Backtrace provides a turn-key debugging platforms for capturing application state at time of error, whether it is a run-time one or a fatal crash condition. One of the first areas we have focused on since starting the company is improving the foundational technology behind modern symbolic debuggers. This is being achieved with a new debugger designed for automated analysis, that is called ptrace
.
This articles provides a brief overview of the features of the Backtrace debugger. It is the recommended mechanism for integrating x86-64 applications and kernels running on Linux, FreeBSD and IllumOS. For other platforms, Backtrace provides native support for minidump and integrates seamlessly into popular crash reporting libraries such as Google Breakpad and Google Crashpad.
Motivation
The Backtrace debugger improves root cause investigation of application errors in natively compiled software. The design and development was motivated by several key problem areas with existing crash analysis and aggregation technologies including: data access and size, performance and mean time to resolution.
DATA ACCESS AND SIZE
Many modern systems rely on raw memory dumps for the purposes of capturing application state and is a central part of the post-mortem workflow. A core dump includes vital information such as]application memory, allowing a symbolic debugger to reconstitute variable values, callstacks and more.

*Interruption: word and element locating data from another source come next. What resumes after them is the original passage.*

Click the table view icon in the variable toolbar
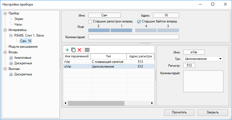The width and height of the screenshot is (232, 120). point(87,50)
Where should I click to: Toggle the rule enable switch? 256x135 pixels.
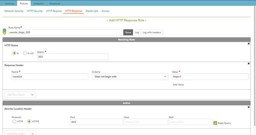coord(4,31)
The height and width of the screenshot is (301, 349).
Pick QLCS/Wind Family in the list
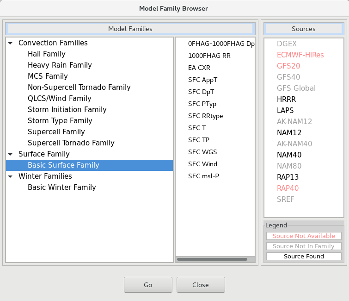[x=60, y=99]
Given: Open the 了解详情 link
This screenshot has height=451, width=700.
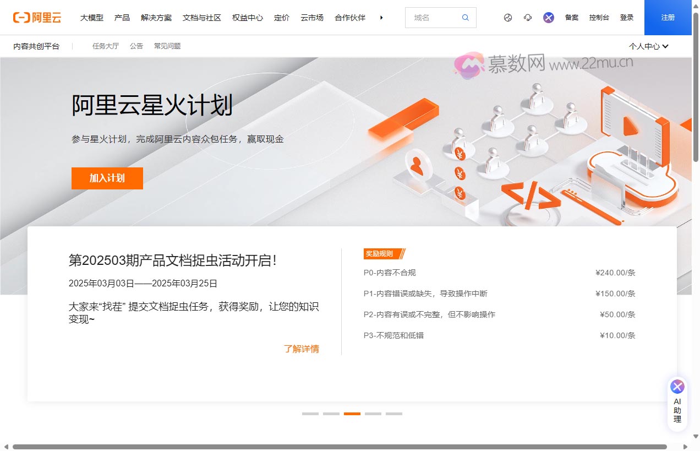Looking at the screenshot, I should (301, 349).
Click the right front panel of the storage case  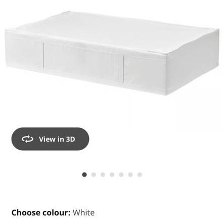pos(145,73)
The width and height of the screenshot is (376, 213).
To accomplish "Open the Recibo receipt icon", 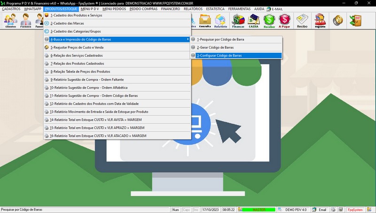I will tap(302, 21).
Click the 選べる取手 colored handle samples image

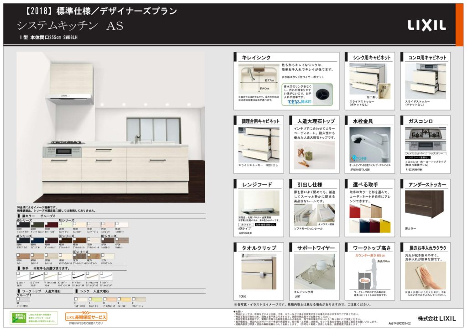tap(369, 218)
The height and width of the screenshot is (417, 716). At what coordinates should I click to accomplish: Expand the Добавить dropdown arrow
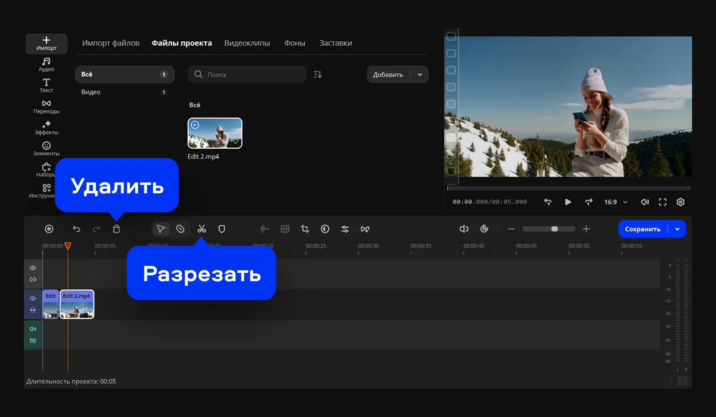pos(420,75)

Unfortunately, core dumps are large. For a lot of workloads, it is not feasible to ship these core dumps off to other systems or even generate one. Backtrace customers have workloads ranging from 24GB of RSS to 500GB+.

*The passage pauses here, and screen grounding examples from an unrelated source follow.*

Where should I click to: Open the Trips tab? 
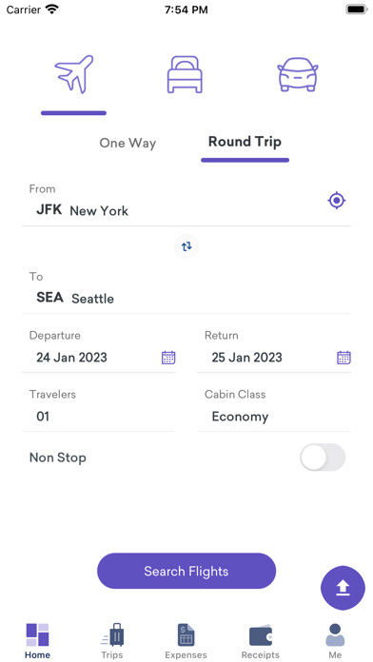point(112,640)
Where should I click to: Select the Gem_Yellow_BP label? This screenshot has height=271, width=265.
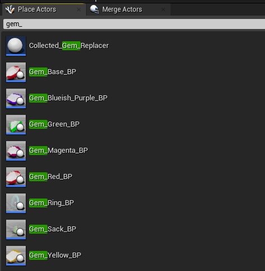pyautogui.click(x=55, y=255)
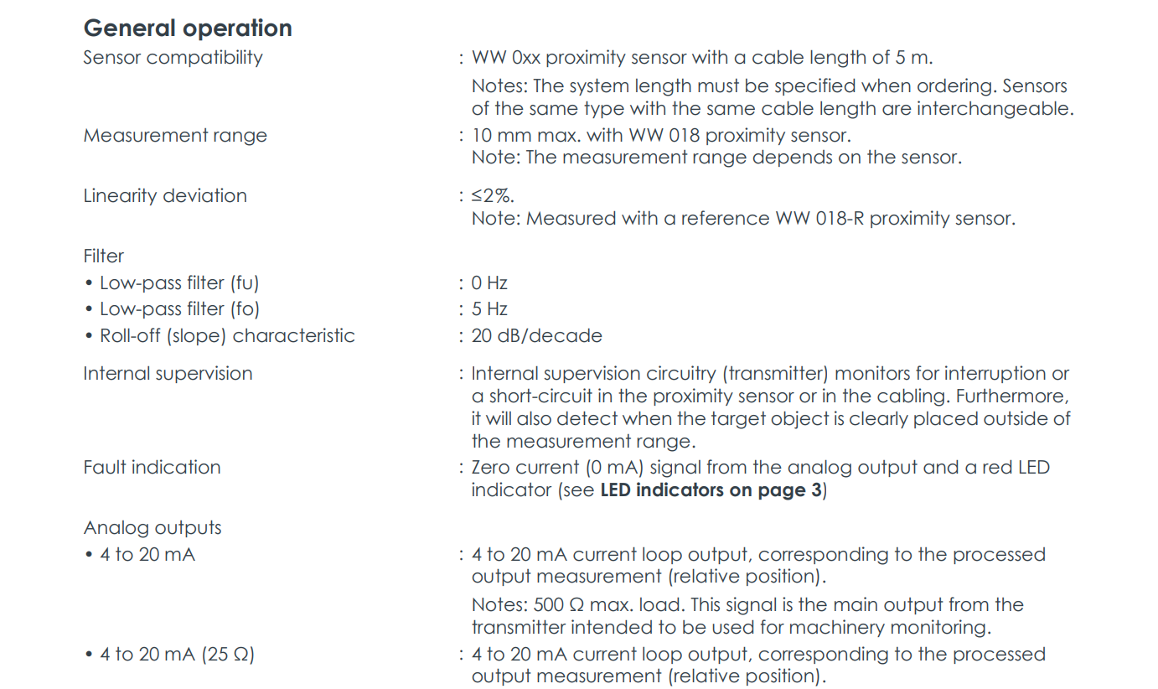
Task: Click the '4 to 20 mA (25 Ω)' bullet item
Action: coord(177,655)
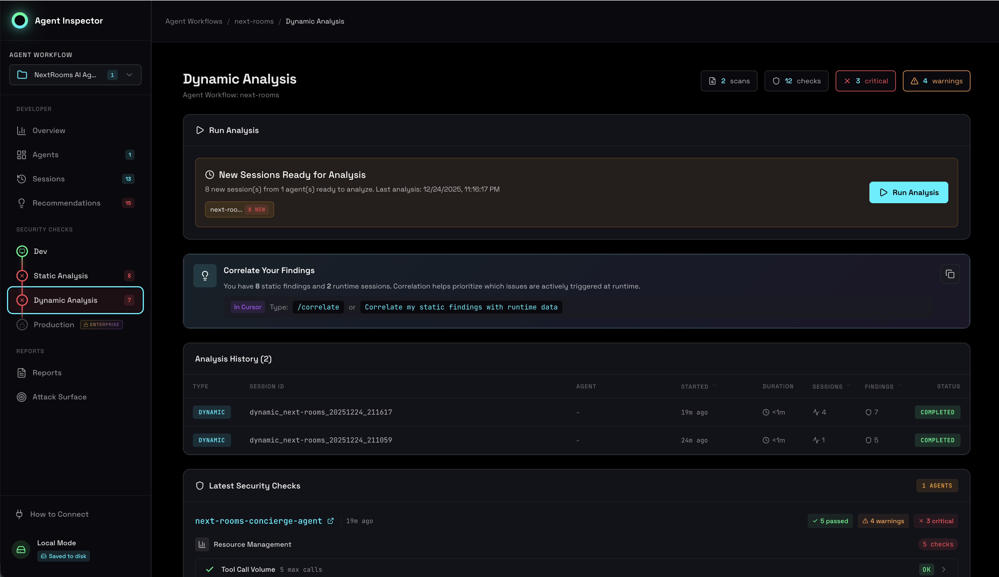The width and height of the screenshot is (999, 577).
Task: Click the Attack Surface target icon
Action: (x=21, y=397)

In order for a traditional symbolic debugger to reconstitute application state in human readable form, a core dump also requires access to the right debug symbols. Infrastructure is required to manage and download these symbols, or otherwise, developers are required access to the particular machine with the core dump.

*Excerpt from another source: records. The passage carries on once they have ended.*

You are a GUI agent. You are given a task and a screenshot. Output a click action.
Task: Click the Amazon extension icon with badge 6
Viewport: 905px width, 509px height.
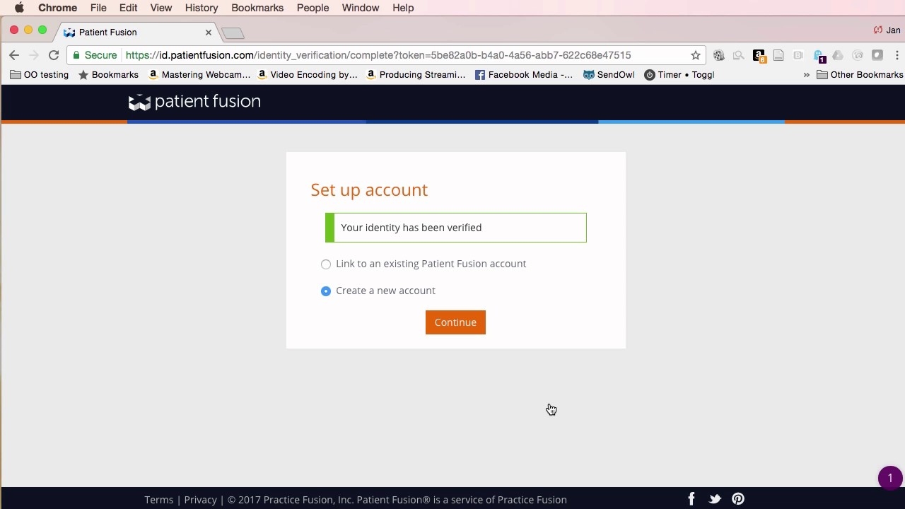[758, 54]
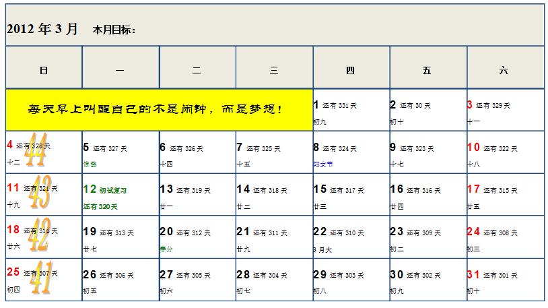This screenshot has height=308, width=548.
Task: Click the 本月目标 goal field
Action: coord(115,30)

This infrastructure requires engineering time for development and maintenance. Absent this infrastructure, developers require direct access to faulting machines, which represents a security risk and is an inefficient process.
Backtrace solves this with a self-contained structured snapshot format that has no reliance on debug symbols after snapshot generation. The size of the snapshot format is orders of magnitude smaller than a typical core dump. It is also possible to generate a snapshot of live processes, foregoing core dump generation entirely. The Backtrace debugger performs automated analysis on the state of the application and will heuristically attempt to include the variables relevant to the fault.
PERFORMANCE
There are two components impacting performance of application recovery in a post-mortem state. One is memory dump generation and the other is symbolic analysis for extracting a callstack and application state.
Let us compare the performance of the Backtrace debugger to that of GDB and LLDB on a complex C++ project, such as Google Chrome. In this experiment, we are using Chromium 35.0.1916.144 with 466 mapped segments and 1 thread. There is approximately 2.6GB worth of debug data in a single executable here. We will request a backtrace of a running process.
GDB takes 2.6GB of resident memory and 54 seconds.
LLDB takes 3.0GB of resident memory and 130 seconds.
Backtrace takes 0.46GB of resident memory and 00.61 seconds.
This demonstrates complexity as the size of debug information scales. Performance is also affected as the number of memory segments and threads scale. Below is a comparison of Backtrace with and without variables (bt
and bt-nv
respectively) compared to GDB, LLDB and Glider below.
The memory dump generation process can be avoided all-together by having Backtrace snapshot live processes, only generating a full dump on disk if necessary. As far as debugger performance is concerned, the Backtrace debugger is orders of magnitude faster than industry-standard debuggers such as GDB and LLDB. This performance allows for faster recovery times and enables the debugger to perform additional analysis.
MEAN TIME TO RESOLUTION
Your traditional symbolic debugger relies on the engineer asking the right question in order to identify the root cause. There are many important details in post-mortem state, that if identified, greatly accelerate root cause investigation. Unfortunately, if application state is complex or domain expertise is lacking in an area, it is easy to miss these details.
The Backtrace debugger automatically analyzes variables, memory, executable code and more in order to highlight important that reduces time to resolution. Learn more in the automated analysis article located here.
TRIAGE AND PRIORITIZATION
Backtrace will automatically analyze application memory, executable state and more to highlight important clues on variables, registers and other process state. These in turn will inform classifiers such as security
and more, in order to help better understand impact beyond simple deduplicated error counts. For example, perhaps a unique crash has 1 occurrence in a month but is actually a security problem. Classifiers help ensure this crucial signal is not missed.
By attaching classifiers to faults, Backtrace allows you to prioritize beyond simple deduplicated counts, factoring in the potential risk factor of a bug.